A decadent starter to serve, this Kingfish Sashimi is prepared the Fijian way with a fresh coconut dressing and a mix of tomatoes and herbs.
1/3 cup nuoc cham (recipe below)
1⁄4 cup coconut cream
3 tsp chilli paste (recipe below)
Juice of 1 lime
3 large heirloom tomatoes 480g fresh sliced kingfish
1 cup mixed cherry tomatoes, halved
A handful of mint leaves
A handful of coriander leaves
1 red chilli, thinly sliced
1/4 cup freshly grated coconut/ freeze-dried coconut
Flaky sea salt
1. To make the kingfish dressing, place the ingredients in a
small bowl and whisk until well combined.
2. Slice the tomatoes into discs. Assemble the plate in this order: tomatoes, slices of kingfish and cherry tomatoes. Drizzle the dressing over and garnish with the mint and coriander leaves, sliced chilli and coconut.
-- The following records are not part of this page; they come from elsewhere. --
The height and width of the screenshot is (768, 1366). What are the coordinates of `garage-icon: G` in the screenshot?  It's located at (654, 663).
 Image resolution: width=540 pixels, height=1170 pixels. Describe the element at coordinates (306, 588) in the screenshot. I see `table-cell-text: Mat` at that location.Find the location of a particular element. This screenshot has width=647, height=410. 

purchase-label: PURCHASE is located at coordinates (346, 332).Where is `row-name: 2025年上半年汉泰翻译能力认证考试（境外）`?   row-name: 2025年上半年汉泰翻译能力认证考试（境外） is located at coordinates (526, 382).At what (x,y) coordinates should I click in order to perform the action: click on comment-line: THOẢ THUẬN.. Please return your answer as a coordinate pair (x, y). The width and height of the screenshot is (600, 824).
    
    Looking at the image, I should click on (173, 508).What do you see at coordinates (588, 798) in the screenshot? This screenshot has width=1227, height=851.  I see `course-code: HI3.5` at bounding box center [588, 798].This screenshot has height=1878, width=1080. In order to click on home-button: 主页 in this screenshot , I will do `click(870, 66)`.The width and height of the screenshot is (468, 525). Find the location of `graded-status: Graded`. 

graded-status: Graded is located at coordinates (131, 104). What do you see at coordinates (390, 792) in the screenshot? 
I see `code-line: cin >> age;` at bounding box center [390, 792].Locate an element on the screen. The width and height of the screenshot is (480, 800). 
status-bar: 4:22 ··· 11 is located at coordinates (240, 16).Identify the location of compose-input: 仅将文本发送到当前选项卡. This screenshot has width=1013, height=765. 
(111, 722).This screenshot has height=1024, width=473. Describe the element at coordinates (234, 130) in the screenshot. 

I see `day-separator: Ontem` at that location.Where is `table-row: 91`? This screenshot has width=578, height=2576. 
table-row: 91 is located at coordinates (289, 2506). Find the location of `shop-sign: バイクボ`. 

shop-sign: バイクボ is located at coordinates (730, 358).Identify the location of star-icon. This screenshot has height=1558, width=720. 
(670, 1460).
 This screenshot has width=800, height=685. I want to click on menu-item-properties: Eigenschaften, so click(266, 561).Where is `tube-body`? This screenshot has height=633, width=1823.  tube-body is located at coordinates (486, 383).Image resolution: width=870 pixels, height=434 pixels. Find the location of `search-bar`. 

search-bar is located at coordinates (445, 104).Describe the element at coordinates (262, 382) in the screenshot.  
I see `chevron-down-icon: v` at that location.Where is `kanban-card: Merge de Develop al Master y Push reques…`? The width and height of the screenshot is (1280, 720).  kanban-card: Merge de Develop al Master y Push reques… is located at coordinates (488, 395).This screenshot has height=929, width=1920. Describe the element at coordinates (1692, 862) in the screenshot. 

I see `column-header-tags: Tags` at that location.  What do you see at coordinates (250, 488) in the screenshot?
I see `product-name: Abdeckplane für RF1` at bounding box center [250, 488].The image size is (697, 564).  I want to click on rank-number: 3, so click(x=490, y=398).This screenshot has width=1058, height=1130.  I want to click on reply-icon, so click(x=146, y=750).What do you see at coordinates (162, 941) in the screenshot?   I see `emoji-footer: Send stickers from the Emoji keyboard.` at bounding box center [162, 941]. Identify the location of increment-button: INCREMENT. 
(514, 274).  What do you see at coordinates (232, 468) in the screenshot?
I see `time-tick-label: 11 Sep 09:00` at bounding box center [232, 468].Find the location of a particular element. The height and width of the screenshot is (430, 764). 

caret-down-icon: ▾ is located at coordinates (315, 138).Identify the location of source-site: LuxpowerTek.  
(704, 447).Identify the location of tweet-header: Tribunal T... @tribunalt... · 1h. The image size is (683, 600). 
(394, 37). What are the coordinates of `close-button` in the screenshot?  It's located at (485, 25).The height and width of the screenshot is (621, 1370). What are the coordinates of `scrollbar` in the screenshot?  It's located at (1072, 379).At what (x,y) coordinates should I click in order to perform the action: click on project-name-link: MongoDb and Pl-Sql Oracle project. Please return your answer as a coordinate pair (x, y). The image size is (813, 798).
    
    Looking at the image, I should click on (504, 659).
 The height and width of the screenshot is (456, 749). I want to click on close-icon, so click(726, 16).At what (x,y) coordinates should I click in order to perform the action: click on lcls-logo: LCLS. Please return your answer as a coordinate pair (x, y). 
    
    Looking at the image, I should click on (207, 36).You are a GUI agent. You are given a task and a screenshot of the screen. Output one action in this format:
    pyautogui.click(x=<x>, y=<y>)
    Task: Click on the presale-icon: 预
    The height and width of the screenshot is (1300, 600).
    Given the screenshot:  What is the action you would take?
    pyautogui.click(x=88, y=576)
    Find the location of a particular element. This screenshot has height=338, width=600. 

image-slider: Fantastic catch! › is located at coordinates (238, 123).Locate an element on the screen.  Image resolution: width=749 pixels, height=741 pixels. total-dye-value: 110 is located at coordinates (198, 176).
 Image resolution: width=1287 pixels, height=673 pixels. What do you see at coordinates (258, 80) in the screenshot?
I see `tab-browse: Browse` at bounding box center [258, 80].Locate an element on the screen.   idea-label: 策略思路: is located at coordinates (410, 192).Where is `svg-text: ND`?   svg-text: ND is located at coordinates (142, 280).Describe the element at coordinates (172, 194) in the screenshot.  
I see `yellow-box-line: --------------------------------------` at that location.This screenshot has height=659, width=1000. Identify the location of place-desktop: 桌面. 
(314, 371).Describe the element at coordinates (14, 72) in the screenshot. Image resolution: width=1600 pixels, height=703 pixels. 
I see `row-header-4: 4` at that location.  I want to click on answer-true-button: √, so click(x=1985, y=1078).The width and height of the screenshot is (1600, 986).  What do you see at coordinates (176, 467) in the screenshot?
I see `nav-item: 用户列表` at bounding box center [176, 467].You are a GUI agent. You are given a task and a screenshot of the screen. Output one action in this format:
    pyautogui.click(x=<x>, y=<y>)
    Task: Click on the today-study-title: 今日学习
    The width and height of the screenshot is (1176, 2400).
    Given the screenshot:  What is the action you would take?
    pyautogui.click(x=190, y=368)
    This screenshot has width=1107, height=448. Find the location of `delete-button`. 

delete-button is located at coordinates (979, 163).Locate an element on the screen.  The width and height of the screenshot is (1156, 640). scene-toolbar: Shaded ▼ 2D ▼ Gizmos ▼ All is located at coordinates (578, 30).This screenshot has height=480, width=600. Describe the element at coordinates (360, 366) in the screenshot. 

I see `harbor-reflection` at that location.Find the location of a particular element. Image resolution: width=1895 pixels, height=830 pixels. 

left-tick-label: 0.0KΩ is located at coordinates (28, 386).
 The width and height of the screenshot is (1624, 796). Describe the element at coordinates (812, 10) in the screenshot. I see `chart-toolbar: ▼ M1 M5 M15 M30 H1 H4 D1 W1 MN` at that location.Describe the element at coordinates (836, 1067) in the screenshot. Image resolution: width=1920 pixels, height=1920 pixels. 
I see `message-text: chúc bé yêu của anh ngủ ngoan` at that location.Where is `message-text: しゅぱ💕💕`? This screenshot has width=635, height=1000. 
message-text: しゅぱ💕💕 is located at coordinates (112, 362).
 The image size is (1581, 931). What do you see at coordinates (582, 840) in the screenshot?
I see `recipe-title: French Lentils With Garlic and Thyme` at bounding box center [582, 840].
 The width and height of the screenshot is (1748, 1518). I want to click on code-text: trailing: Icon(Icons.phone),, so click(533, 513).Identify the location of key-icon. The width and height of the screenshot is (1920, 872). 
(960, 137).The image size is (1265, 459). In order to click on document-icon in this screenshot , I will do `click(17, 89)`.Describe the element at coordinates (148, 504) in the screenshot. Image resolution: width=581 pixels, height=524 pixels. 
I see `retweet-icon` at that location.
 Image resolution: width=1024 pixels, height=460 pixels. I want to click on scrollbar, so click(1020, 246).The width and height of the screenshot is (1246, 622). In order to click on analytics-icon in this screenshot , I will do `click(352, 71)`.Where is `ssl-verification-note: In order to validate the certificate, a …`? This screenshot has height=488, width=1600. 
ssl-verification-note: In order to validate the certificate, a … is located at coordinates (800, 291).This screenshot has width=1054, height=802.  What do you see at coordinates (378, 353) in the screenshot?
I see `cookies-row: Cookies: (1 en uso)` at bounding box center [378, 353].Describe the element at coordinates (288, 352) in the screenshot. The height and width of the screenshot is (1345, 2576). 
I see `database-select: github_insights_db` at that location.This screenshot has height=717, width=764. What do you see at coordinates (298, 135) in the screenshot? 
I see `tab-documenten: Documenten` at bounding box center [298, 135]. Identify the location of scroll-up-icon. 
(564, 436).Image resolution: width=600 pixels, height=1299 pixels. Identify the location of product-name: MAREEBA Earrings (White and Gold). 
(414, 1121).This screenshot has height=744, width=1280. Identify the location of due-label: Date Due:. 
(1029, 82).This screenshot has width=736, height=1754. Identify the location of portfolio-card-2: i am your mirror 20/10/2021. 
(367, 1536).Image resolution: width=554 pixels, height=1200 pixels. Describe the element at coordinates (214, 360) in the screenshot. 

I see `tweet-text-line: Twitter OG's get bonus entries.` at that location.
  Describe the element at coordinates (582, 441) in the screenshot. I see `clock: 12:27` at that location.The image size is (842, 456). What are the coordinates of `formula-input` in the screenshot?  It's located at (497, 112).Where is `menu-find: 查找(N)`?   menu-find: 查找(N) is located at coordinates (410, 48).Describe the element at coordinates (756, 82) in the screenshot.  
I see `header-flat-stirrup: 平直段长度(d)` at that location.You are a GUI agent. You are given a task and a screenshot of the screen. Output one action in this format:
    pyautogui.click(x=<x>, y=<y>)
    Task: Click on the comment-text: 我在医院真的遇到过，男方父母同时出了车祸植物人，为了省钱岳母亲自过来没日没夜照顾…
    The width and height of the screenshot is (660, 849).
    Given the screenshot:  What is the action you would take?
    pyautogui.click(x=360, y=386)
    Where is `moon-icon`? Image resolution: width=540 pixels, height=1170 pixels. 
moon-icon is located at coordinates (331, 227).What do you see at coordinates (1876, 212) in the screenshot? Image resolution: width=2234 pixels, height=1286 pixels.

3. Sprinkle with sea salt.
MAKES JUST UNDER 1⁄2 CUP INGREDIENTS
2 tbs sugar
2 tbs white vinegar
2 tbs fish sauce
2 tbs water
Squeeze of lime juice
Whisk all of the ingredients together until the sugar is dissolved.
MAKES 3⁄4 CUP INGREDIENTS
20 dried red chilli
6 cloves garlic
60ml wine vinegar
Place all the ingredients in a food processor and blitz to a smooth paste.